On the occasion of the 30th anniversary of the UNESCO Chair Programme, the UN Educational, Scientific and Cultural Organization (UNESCO) convened a conference in Paris. Under the motto ‘Transforming knowledge for just and sustainable futures’, UNESCO chairholders from all over the world met at the beginning of the conference. Together with other representatives from Austria, Carinthia University of Applied Sciences was represented at the conference by Michael Jungmeier, Professor for Nature Conservation and Sustainability and UNESCO chairholder for ‘Sustainable Management of Conservation Areas’ at CUAS.

‘It is a great recognition to be able to represent our University of Applied Sciences in this impressive group of leading scientists’, reports Michael Jungmeier. ‘Numerous workshops and a plenary session were held to reflect on what science and education systems should look like in the future’.

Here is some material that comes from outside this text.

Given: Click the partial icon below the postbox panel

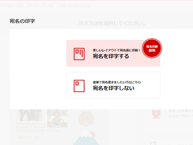Looking at the screenshot, I should tap(154, 144).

The UNESCO Chair was established in 2020 at CUAS. The research group around Prof Jungmeier shall implement excellent research and provide inspiring learning experiences for nature conservation in the 21st century and thus ‘support individuals, institutions and societies in the management of protected areas’. The chair's activities are based on an interdisciplinary, holistic, and integrated understanding of nature conservation and protected areas, as exemplified by UNESCO Biosphere Reserves, UNESCO World Heritage Sites and UNESCO Geoparks. In this way, the protection of biodiversity, climate, and sustainable development goals (SDGs) are supported. The activities of the research group are presented on the webpage www.cuas.at/unesco-chair.